The surge in headline inflation was driven by the full base effects from the VAT reversal, which also shows in subcomponents like prices for clothing and leisure, higher energy prices and price mark-ups post-lockdown in the leisure and hospitality services. Higher producer prices on the back of supply chain disruptions, higher commodity prices and the gradual reopening of the economy are all impacting and will continue to impact consumer prices. Together with the reversal of the German VAT rate, headline inflation could even get close to 5% towards the end of the year.

Today’s inflation surge will do very little to bridge the gap between the two inflation camps: one arguing that inflation drivers are transitory and that base effects will disappear or even reverse next year and the other seeing a broad risk of accelerating inflation. We remain somewhere in the middle. While structural factors like labour market slack or digitalisation indeed argue in favour of a more benign approach to inflation, we are seeing the most fertile breeding ground for second-round effects in a long while. In fact, the narrative that German wage settlements were well-behaved this year belongs to history. Latest announcements show that unions are going into the upcoming negotiations with demands linked to current inflation numbers, not to inflation expectations.

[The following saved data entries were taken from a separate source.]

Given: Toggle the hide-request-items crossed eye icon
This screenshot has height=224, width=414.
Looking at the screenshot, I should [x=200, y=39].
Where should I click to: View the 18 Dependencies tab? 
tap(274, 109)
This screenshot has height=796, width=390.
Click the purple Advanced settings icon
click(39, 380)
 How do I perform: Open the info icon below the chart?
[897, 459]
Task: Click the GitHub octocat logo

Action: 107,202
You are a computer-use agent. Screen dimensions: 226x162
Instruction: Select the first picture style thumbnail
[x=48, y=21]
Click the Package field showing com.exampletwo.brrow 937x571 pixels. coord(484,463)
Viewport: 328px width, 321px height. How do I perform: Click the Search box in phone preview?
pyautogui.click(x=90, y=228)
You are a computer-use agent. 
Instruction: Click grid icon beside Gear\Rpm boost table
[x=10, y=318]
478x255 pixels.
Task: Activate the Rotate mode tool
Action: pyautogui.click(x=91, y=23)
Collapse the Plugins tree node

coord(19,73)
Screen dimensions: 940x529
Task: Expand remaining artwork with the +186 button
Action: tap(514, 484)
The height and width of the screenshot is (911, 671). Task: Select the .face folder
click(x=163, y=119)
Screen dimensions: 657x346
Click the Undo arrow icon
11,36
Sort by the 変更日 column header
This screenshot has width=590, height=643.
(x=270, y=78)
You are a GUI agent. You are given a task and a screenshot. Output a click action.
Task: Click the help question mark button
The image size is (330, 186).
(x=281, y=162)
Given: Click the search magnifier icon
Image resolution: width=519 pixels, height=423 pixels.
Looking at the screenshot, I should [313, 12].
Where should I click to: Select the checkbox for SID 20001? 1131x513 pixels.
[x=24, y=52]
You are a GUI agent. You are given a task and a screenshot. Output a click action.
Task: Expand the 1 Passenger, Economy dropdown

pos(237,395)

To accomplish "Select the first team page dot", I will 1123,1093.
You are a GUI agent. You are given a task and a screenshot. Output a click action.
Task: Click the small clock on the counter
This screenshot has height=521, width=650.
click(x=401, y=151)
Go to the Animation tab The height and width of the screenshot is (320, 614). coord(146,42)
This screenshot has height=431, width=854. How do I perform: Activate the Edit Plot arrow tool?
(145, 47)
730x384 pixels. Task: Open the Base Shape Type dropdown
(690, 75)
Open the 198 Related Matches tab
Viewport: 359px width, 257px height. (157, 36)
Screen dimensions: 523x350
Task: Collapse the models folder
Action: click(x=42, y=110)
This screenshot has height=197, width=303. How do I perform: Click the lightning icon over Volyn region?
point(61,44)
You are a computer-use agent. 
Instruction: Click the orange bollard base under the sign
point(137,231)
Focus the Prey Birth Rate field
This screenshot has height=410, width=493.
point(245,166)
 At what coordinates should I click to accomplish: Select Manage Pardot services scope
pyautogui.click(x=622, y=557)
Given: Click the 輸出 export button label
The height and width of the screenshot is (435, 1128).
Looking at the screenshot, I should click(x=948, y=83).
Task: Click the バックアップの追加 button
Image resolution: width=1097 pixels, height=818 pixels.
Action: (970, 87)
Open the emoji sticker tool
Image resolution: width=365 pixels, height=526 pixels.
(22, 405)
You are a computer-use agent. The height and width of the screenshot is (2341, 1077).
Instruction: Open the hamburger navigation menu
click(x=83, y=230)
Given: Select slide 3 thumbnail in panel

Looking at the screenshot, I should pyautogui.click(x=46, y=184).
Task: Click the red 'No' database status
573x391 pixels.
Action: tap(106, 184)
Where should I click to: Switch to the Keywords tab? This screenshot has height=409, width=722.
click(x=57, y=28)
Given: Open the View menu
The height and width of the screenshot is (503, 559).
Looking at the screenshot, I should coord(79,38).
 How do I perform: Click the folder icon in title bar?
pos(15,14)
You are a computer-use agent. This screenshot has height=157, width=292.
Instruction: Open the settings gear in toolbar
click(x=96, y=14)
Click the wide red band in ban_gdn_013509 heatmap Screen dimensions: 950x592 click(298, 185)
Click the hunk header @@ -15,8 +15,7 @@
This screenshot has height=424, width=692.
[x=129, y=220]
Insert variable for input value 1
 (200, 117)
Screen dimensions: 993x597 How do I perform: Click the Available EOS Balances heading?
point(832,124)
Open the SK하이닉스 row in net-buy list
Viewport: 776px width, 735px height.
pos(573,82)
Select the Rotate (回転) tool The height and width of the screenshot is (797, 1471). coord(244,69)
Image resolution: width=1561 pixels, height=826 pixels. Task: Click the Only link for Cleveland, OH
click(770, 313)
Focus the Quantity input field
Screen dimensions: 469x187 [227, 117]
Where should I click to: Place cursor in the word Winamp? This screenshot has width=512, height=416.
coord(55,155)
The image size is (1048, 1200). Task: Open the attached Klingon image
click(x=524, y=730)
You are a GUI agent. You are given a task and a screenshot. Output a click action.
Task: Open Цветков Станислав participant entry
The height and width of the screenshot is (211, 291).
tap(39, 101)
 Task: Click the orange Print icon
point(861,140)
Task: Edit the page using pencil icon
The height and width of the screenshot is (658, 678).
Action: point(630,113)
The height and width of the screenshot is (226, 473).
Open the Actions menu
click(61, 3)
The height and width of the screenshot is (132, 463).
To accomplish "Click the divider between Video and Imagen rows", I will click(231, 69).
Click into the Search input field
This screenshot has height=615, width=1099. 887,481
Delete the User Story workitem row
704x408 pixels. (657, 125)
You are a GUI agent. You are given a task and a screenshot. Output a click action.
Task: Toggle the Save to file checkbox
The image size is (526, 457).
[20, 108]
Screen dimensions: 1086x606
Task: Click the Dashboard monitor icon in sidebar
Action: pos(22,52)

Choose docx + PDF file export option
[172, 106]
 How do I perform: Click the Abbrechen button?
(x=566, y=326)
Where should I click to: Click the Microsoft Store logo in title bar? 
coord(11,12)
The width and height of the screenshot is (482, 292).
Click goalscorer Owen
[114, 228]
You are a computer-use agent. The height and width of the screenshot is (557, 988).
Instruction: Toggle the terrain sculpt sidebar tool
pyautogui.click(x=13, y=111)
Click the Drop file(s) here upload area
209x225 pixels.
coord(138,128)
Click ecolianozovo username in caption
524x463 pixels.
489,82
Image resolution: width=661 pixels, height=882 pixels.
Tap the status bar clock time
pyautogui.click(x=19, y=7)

When the ECB meets again next week, it will very likely stick to its rather benign view of inflation being driven by a series of one-off factors without any second-round effects in sight. Recent statements by Philip Lane and Isabel Schnabel actually stressed inflation projections of far below 2% in 2022 and 2023. We doubt that the new ECB staff projections will present a significantly changed picture as it would require structural changes in the models and how ECB staff sees second-round-effects materialising. Remarkably, high German inflation is not only the result of base effects from low prices during the lockdowns. In fact, comparing August price levels with the level in January 2020 shows that prices were up by more than 4% as well.

Indeed, monetary policy can hardly bring down inflation driven mainly by one-off factors. Therefore, the ECB’s current benign stance on inflation makes sense, even if some acknowledgement that people actually do have to pay higher prices would help future dialogues with eurozone citizens. Looking ahead to next week’s meeting, it is hard to see that the ECB will change anything in its communication and policy stance. Even an end to the front-loading of asset purchases looks unlikely as it would de facto mean earlier tapering in the eurozone than in the US.